Conversion therapies are any treatments, including individual talk therapy, behavioral (e.g. aversive stimuli), group therapy or milieu (e.g. “retreats or inpatient treatments” relying on all of the above methods) treatments, which attempt to change an individual's sexual orientation from homosexual to heterosexual. However, these practices have been repudiated by major mental health organizations because of increasing evidence that they are ineffective and may cause harm to patients and their families who fail to change. At present, California, New Jersey, Oregon, Illinois, Vermont, Washington, D.C., and the Canadian Province of Ontario have passed legislation banning conversion therapy for minors and an increasing number of U.S. States are considering similar bans. In April 2015, the Obama administration also called for a ban on conversion therapies for minors.

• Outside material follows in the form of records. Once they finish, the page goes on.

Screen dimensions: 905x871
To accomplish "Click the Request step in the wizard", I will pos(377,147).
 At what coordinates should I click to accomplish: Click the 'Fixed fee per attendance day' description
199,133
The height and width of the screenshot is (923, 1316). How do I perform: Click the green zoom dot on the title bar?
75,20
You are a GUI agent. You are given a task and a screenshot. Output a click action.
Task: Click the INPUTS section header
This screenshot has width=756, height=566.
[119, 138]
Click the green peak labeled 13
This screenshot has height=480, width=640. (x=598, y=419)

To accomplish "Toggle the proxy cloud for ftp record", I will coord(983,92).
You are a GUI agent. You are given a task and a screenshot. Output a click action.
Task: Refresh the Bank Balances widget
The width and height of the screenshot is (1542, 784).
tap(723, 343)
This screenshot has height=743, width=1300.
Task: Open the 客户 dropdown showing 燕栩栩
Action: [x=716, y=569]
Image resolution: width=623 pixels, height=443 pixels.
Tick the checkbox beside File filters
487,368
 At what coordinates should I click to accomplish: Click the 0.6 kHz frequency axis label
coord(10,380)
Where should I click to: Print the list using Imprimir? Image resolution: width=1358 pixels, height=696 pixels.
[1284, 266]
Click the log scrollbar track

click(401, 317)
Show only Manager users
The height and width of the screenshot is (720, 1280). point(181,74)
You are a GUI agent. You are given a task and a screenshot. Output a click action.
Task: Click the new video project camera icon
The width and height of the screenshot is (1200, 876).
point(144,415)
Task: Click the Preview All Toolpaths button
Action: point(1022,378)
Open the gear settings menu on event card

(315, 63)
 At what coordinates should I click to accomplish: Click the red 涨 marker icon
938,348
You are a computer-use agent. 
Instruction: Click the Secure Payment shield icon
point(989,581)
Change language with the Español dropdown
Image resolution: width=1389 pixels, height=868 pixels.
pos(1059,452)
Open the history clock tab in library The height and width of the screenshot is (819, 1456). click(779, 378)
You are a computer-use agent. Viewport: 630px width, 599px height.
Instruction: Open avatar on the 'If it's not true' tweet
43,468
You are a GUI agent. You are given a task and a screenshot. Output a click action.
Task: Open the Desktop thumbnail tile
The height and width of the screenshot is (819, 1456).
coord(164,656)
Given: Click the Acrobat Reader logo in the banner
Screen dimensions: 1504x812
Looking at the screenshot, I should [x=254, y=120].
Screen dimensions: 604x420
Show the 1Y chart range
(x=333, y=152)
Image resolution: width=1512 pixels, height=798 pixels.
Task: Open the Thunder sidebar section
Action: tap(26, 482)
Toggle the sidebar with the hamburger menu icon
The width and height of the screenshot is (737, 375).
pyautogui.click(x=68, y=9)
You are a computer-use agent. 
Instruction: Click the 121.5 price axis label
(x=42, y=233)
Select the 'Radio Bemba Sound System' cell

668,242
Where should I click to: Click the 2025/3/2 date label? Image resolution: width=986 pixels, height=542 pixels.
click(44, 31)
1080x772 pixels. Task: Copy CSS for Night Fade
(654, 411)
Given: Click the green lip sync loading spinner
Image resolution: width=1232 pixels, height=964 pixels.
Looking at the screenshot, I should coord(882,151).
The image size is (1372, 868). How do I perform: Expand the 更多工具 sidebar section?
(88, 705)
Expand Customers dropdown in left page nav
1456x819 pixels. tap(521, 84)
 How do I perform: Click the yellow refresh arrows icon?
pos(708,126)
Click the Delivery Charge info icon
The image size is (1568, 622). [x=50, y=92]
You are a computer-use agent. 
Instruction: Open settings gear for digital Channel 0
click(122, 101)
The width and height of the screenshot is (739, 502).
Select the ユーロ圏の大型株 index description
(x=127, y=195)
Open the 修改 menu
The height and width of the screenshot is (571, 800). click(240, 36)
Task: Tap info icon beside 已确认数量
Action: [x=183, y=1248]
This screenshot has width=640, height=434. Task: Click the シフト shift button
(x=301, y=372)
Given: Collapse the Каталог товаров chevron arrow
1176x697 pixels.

The growing trend toward banning conversion therapies creates challenges for licensing boards and ethics committees, most of which are unfamiliar with the issues raised by complaints against conversion therapists. This paper reviews the history of conversion therapy practices as well as clinical, ethical and research issues they raise. With this information, state licensing boards, ethics committees and other regulatory bodies will be better able to adjudicate complaints from members of the public who have been exposed to conversion therapies.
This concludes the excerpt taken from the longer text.